- GIVEN PASSAGE -
# Session 1 Exercises

## Part 1: Spike Counts

Imagine you've just finished recording from a V1 neuron. Across 60 experimental trials, you presented either a vertical or horizontal Gabor patch (30 each) and recorded the corresponding number of spikes (counts below). Now you want to ask some questions of your data.

In [None]:
## Spike counts: vertical Gabor patch.
spikes_v = [39, 36, 38, 32, 28, 33, 28, 29, 30, 31, 22, 37, 26, 22, 37, 
            34, 26, 30, 32, 34, 30, 26, 30, 26, 32, 30, 28, 21, 35, 41]

## Spike counts: horizontal Gabor patch.
spikes_h = [28, 19, 15, 19, 25, 27, 19, 19, 28, 18, 19, 24, 14, 24, 16, 
            11, 24, 16, 21, 22, 18, 24, 24, 20, 15, 26, 20, 17, 21, 26]

#### Exercise 1: Indexing

a) Return the spike count corresponding to the 17th presentation of the vertical stimulus.

b) Return the spike count corresponding to the fifth-from-last presentation of the horizontal stimulus.

c) Return the spike counts from every fourth presentation of the horizontal stimulus.

- LISTED ENTRIES -
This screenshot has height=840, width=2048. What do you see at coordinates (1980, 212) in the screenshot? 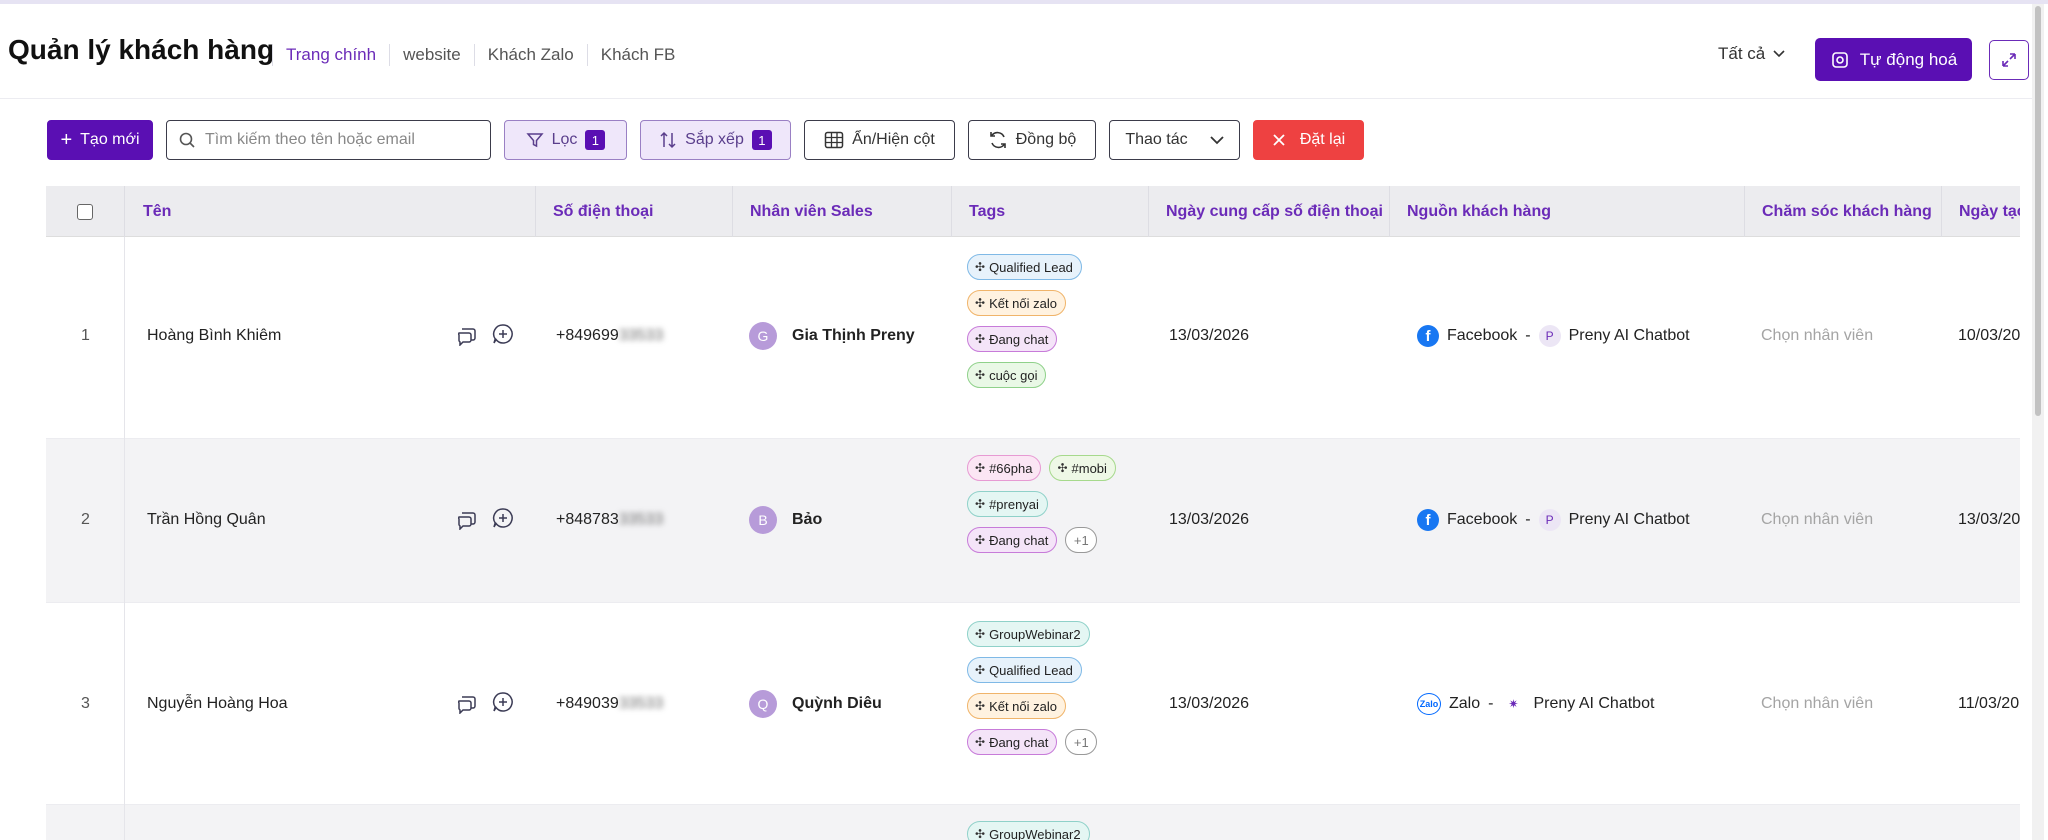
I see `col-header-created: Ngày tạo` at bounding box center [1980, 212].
* * *
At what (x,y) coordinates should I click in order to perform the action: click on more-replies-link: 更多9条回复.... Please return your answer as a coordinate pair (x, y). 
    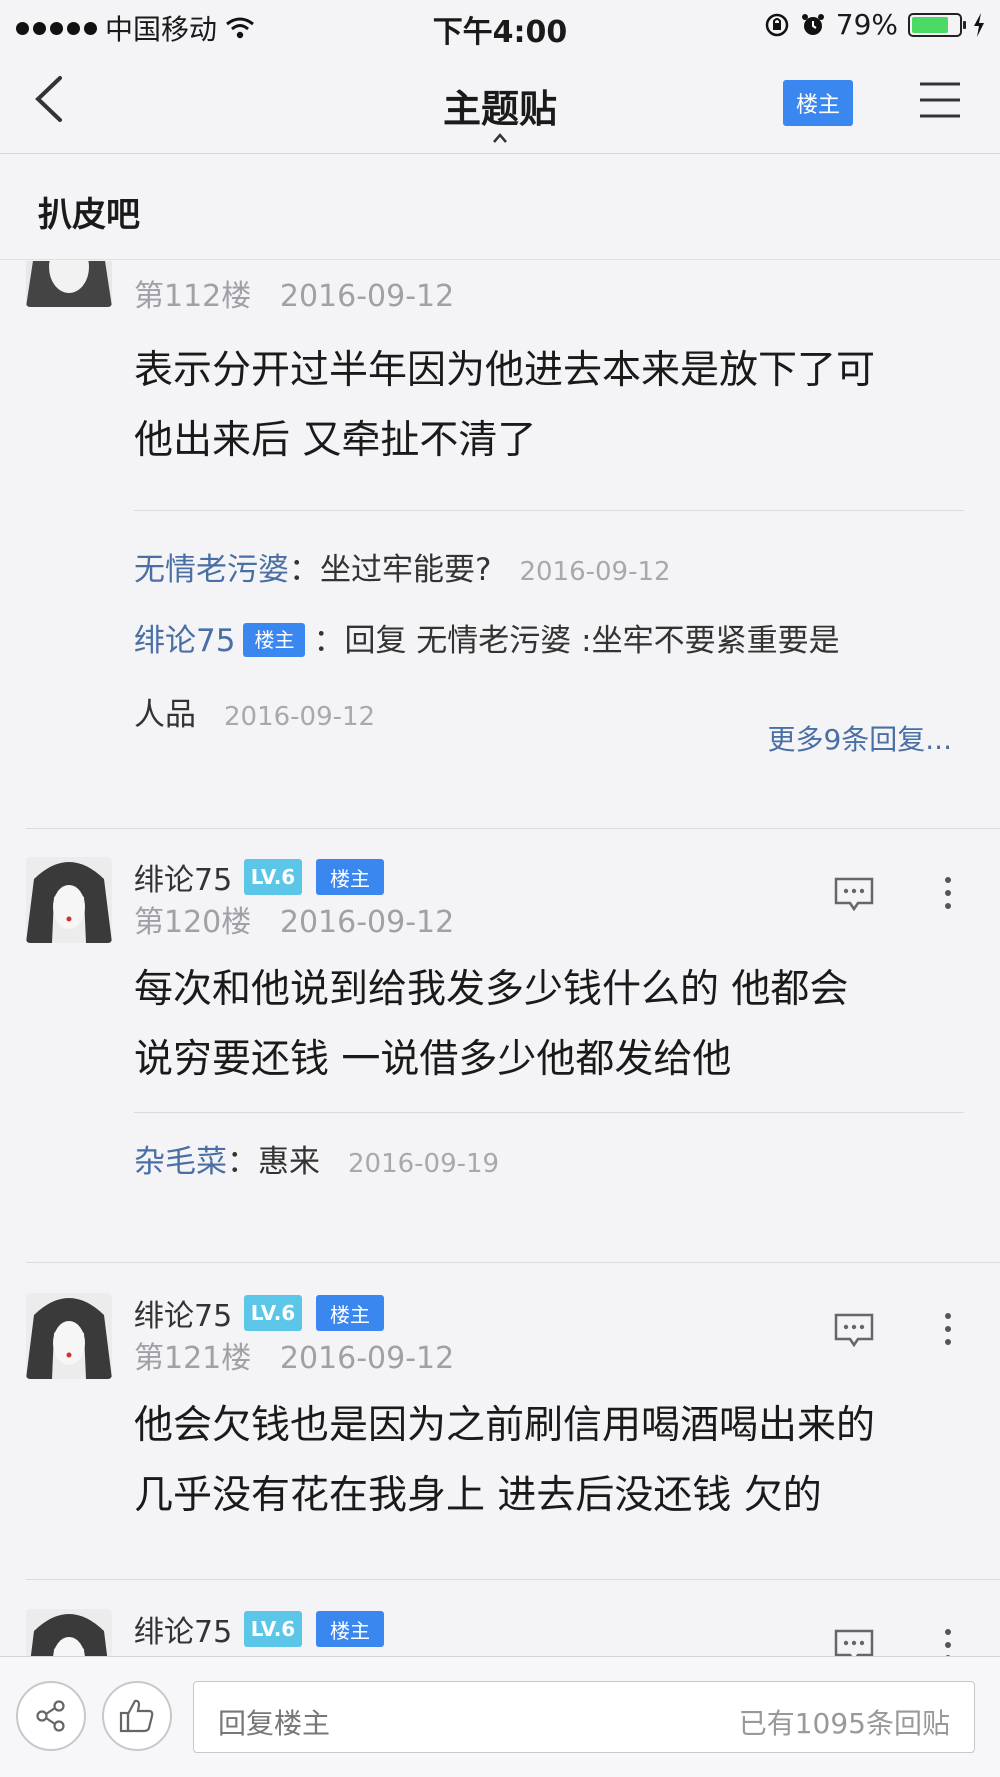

- TASK SET -
a – Please reproduce the part of the Session 1 exercises that begins with the words containing "## Part 1: Spike" and ends with "vertical Gabor patch.".
b – In the Session 1 exercises, how many trials used each Gabor patch orientation?
c – Resume the Session 1 exercises from the point where they stop.
The rows play no part in this work.

- OUTPUTS FOR THE TASKS -
a –
## Part 1: Spike Counts

Imagine you've just finished recording from a V1 neuron. Across 60 experimental trials, you presented either a vertical or horizontal Gabor patch (30 each) and recorded the corresponding number of spikes (counts below). Now you want to ask some questions of your data.

In [None]:
## Spike counts: vertical Gabor patch.

b – 30 trials for each orientation, vertical and horizontal.

c –
d) Return spike count corresponding to the 3rd, 8th, and 10th-from-last presentaiton of the vertical stimulus. (Hint: use list comprehensions.)

e) Return the 2nd largest recorded spike count in response to the vertical stimulus. (Hint: use the `sort` function.)

#### Exercise 2: Built-in Functions

a) Compute and store in separate variables the max spike count from each stimulus condition. Then, using an `if/else` statement, write some code which prints out which condition had the larger max count.

b) Compute and store in separate variables the total spike counts from each stimulus condition. Then, using an `if/else` statement, write some code which prints out which condition had the smaller total count.

#### Exercise 3: Basic Scripting
a) Create a new copy of each list that now contains spikes counts greater than or equal to 25. How many counts are now in each list?

b) Using a for loop, create new list containing only the intersection of the two lists (i.e. containing only spike counts present in both lists.

c) Do the same as above, now only using list comprehensions.

#### Exercise 4: Custom Functions
a) Copy the **mean** function from today's lecture. Which condition shows the greater number of spikes on average?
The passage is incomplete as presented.